CMFD

Copy-Move Forgery Detection and Localization This is a course project for media information security

Introduction

Copy-Move Forgery Detection (CMFD) is a technique to detect and localize copy-move forgery in images. The goal of this project is to implement multiple CMFD algorithms in python and evaluate the performance.

We design a framework to evaluate the performance of the algorithm. The framework is based on PyTorch and can be easily extended to other algorithms.

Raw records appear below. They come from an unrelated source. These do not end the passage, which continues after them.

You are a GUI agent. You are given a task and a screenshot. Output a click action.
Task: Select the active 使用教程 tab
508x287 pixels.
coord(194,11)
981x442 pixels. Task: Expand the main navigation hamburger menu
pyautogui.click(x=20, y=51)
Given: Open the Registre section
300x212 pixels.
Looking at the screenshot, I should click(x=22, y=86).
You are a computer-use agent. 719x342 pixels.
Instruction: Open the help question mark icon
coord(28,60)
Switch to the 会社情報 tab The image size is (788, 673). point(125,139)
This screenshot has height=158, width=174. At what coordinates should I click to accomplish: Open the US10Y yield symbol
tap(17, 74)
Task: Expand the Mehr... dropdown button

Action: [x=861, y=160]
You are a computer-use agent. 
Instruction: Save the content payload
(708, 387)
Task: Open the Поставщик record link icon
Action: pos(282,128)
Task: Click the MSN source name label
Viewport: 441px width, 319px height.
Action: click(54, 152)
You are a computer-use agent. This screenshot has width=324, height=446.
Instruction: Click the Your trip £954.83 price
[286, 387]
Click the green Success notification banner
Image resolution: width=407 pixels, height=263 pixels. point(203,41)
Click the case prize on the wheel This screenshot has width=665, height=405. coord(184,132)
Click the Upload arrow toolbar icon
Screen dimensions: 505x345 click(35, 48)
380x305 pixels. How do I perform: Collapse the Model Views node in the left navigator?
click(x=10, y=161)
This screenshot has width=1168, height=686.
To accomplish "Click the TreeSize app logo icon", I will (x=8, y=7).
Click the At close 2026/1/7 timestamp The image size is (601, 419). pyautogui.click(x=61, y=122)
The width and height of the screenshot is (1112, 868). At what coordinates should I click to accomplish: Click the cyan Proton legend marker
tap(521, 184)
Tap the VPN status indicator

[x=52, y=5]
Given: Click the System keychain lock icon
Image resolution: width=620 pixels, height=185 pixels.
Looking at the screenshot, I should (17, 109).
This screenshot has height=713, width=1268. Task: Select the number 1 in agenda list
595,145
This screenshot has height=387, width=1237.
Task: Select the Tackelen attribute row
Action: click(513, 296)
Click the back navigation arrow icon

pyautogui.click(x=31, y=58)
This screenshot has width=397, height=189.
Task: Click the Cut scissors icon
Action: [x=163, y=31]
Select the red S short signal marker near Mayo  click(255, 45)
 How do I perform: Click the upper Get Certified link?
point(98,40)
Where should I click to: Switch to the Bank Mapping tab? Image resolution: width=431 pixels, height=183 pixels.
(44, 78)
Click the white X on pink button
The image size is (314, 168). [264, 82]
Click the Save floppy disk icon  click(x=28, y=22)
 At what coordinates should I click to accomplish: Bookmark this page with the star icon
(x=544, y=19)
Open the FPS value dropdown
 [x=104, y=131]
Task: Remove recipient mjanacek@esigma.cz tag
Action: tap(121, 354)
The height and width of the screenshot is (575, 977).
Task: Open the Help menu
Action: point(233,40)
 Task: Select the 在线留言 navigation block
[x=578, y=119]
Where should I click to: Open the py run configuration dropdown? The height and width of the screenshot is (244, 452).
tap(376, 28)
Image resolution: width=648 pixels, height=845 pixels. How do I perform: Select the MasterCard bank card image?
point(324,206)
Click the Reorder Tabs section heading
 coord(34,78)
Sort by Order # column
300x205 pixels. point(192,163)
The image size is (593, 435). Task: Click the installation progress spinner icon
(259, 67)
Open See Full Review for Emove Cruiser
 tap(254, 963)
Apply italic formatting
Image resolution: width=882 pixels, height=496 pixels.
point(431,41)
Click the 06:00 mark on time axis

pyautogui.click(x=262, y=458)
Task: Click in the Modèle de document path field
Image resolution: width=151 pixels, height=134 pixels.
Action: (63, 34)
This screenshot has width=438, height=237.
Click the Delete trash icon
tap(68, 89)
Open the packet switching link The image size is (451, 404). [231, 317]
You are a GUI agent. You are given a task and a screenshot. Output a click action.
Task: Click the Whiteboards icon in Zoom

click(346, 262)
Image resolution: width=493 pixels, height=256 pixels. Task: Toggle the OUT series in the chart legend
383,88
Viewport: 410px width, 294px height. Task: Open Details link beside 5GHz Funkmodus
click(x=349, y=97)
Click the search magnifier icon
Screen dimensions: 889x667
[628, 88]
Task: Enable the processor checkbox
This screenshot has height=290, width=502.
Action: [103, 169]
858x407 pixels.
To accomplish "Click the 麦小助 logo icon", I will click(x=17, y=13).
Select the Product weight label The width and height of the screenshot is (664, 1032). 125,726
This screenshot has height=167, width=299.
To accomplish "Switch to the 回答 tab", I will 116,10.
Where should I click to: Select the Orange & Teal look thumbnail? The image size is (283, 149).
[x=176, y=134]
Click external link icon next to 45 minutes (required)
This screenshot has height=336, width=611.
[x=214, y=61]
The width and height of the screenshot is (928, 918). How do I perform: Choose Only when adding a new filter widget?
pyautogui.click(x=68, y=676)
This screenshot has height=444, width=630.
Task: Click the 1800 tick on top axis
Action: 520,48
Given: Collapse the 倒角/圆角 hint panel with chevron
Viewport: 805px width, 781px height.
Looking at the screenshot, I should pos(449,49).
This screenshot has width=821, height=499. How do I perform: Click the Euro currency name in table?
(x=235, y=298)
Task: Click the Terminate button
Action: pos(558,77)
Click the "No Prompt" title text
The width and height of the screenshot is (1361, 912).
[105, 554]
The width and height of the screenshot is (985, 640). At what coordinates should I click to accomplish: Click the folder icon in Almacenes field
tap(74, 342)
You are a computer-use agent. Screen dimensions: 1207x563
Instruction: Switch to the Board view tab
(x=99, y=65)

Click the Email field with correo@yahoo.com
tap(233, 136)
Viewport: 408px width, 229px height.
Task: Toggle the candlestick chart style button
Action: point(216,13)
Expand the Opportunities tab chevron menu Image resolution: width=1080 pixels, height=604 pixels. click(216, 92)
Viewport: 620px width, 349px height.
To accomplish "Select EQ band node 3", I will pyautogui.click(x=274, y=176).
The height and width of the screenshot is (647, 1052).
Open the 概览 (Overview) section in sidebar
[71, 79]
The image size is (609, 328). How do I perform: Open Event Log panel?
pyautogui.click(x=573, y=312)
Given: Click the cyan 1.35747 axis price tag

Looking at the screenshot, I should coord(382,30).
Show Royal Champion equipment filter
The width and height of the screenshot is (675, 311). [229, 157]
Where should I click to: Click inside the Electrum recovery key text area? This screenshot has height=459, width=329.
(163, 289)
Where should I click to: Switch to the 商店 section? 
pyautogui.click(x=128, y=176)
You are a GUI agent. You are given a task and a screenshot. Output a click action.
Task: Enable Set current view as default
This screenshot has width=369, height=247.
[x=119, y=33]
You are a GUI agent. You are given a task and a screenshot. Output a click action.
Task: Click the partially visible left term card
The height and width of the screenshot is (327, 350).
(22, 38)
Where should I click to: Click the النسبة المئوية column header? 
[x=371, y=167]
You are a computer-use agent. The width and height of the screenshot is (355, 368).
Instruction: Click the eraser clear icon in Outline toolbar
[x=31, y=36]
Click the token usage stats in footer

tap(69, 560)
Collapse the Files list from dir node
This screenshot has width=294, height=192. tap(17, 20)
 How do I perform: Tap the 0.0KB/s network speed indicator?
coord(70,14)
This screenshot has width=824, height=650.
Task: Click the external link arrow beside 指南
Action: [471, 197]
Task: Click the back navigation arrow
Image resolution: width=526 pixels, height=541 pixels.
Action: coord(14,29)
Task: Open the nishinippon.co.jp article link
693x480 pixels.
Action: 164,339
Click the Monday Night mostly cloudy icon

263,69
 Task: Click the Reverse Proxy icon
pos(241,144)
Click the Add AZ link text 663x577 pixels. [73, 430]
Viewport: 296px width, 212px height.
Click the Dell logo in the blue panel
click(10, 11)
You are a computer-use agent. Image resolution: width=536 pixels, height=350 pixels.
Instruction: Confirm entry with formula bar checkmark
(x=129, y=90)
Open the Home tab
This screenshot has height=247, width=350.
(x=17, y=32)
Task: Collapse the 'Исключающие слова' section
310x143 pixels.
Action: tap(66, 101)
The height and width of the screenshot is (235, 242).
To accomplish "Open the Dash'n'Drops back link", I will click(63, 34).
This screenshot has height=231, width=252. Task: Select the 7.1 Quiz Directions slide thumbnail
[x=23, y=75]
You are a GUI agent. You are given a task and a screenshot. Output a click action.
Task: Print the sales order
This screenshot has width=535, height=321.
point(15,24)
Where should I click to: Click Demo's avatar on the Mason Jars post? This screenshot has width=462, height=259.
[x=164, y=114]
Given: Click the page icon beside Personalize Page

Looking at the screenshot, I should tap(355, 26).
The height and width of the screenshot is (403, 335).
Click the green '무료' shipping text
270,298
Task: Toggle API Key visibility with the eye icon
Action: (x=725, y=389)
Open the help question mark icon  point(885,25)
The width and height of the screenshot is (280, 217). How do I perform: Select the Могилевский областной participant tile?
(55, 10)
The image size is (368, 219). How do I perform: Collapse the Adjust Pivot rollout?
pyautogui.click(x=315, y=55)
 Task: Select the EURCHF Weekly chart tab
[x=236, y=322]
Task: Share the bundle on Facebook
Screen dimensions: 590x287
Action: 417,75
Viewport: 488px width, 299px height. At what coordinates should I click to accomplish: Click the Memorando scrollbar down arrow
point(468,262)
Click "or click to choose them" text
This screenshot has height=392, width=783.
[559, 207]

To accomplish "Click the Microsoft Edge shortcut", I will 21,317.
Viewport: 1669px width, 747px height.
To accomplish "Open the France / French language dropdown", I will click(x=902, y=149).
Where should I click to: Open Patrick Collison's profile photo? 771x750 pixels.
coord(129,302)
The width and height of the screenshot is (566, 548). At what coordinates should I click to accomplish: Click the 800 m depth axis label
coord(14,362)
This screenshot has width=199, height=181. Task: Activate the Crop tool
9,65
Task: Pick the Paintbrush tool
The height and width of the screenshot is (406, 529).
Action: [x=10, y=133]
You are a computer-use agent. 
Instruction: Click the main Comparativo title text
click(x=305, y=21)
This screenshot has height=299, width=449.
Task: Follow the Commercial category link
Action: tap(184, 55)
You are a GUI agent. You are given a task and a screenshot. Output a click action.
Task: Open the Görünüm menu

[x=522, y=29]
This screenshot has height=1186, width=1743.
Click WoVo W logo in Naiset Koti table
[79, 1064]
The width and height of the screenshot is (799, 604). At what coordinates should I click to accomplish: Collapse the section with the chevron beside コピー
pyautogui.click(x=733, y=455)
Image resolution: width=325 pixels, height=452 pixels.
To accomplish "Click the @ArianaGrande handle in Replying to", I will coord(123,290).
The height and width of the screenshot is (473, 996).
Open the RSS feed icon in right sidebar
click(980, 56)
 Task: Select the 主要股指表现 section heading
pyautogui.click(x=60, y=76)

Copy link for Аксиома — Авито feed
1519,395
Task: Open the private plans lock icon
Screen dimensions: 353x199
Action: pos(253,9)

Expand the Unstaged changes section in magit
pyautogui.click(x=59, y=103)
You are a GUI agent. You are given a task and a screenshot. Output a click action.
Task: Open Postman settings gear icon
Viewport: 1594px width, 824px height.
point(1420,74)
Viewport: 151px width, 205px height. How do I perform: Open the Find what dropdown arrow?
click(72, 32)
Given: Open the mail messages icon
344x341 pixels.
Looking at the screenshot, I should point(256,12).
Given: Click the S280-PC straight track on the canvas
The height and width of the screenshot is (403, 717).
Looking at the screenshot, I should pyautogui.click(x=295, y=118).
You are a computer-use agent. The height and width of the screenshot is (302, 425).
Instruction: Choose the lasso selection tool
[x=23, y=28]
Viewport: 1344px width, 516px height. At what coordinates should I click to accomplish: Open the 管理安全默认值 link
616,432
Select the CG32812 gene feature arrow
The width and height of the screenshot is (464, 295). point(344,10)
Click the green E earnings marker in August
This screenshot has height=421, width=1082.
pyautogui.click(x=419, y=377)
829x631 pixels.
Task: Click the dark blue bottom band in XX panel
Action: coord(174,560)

Besides, we also implement a baseline algorithm (SIFT) and enhance it with patched self-adaptive methods to improve the performance.

Group Info

• Haotian Hong
• Zhenyu Jin

Phenomenon: Talk is cheap, show me the code.

Dataset

MICC-F220: this dataset is composed by 220 images; 110 are tampered and 110 originals.

Pre-requisites

• python>=3.7
• opencv-python
• numpy
• sklearn
• torch
• pandas

Installation

git clone https://github.com/bughht/CMFD.git
cd CMFD
wget http://lci.micc.unifi.it/labd/cmfd/MICC-F220.zip
unzip MICC-F220.zip
pip install -r Requirements.txt

Usage

Run the baseline

python AlgoTest.py -a SIFT_Methods

Design your own algorithm

Make sure your algorithm is written in the format below:

Filename: MyAlgorithm.py

class MyAlgorithm:
    def __init__(self, **kwargs):
        # initialize your algorithm

    def predict(self, img):
        # detect copy-move forgery in the image
        # return the classification result (0 or 1)

Then run the following command:

python AlgoTest.py -a MyAlgorithm

or

python AlgoTest.py --algorithm MyAlgorithm

Baseline: SIFT

The baseline is a sift-based algorithm implemented in Python. With current parameters, the evaluation of this algorithm on MICC-F220 is shown below.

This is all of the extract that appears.